All that aside, however, Perry feels confident that Sotomayor will eventually step up on the bench to replace the retiring David Souter.

“The math is in her favor, barring some sort of meltdown,” Perry said.

Perry’s books on the court include “The Supremes: An Introduction to the United States Supreme Court Justices,” “The Priestly Tribe: The Supreme Court’s Image in the American Mind,” “A Representative Supreme Court: The Impact of Race, Religion and Gender on Appointments” and (with Henry Abraham) “Freedom and the Courts: Civil Rights and Liberties in the United States.”

Now, she’s working on a fifth, “Catholics and the Supreme Court,” juggling it with yet another book: “Rose: Mother of the Kennedy Image.”

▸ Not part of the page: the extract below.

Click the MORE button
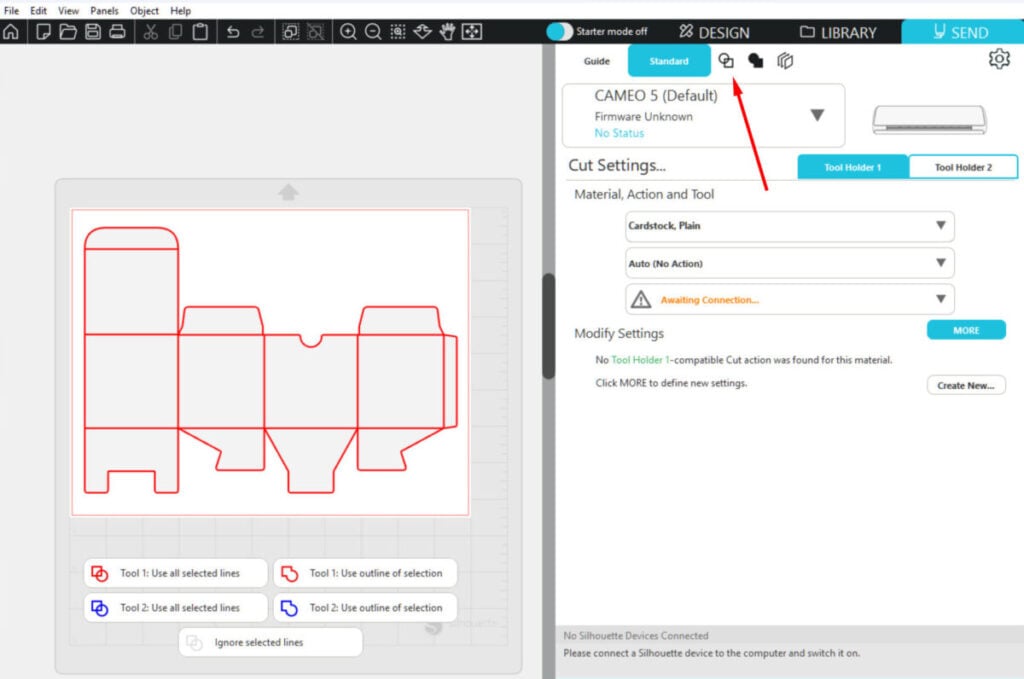Image resolution: width=1024 pixels, height=679 pixels. point(965,330)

“I tried to use the Catholic idea for my Ph.D. thesis,” Perry said with a laugh, “and my adviser said he didn’t think it was very interesting. So I did something else. Now, I’ve been interviewed several times on CNN about that very topic. I had to smile to myself.”

If Sotomayor is confirmed, Perry pointed out, Catholics would have a 6-3 majority on the court.

“That’s remarkable,” she said, “when you consider it wasn’t that long ago that John F. Kennedy’s Catholicism was an issue.”

In theory, each Supreme Court appointment is supposed to go to the best-qualified jurist in a very deep pool of candidates. That, of course, has never been the case.

For openers, no president is going to nominate a Supreme Court candidate with different views than his own. Beyond that, as Perry has pointed out, there is the desire to make the court more representative (with its accompanying political motivations). Ronald Reagan, for example, tried to combat a “gender gap” problem by choosing Sandra Day O’Connor with his first appointment.

“At one time, there was a Catholic seat and a Jewish seat,” Perry said. “If a Catholic justice left, the tendency was to pick another Catholic.”

The rising tide of Hispanic voters in this country has made the Sotomayor hearings a minefield for Republican members of the Senate Judiciary Committee. On one hand, it has become almost obligatory to oppose a nominee from the other party. At the same time, no one wants to wind up on a Hispanic enemy’s list.

“I think it’s more political than ever before,” Perry said, “and I blame a lot of that on the Internet, 24/7 cable news and talk radio. It’s hard to find unbiased information about the candidate any more, and that leads to polarization.”

Perry did a full hour on the totality of the Sotomayor hearings for “At Issue,“ a Wisconsin Public Radio show, on which she is a regular guest.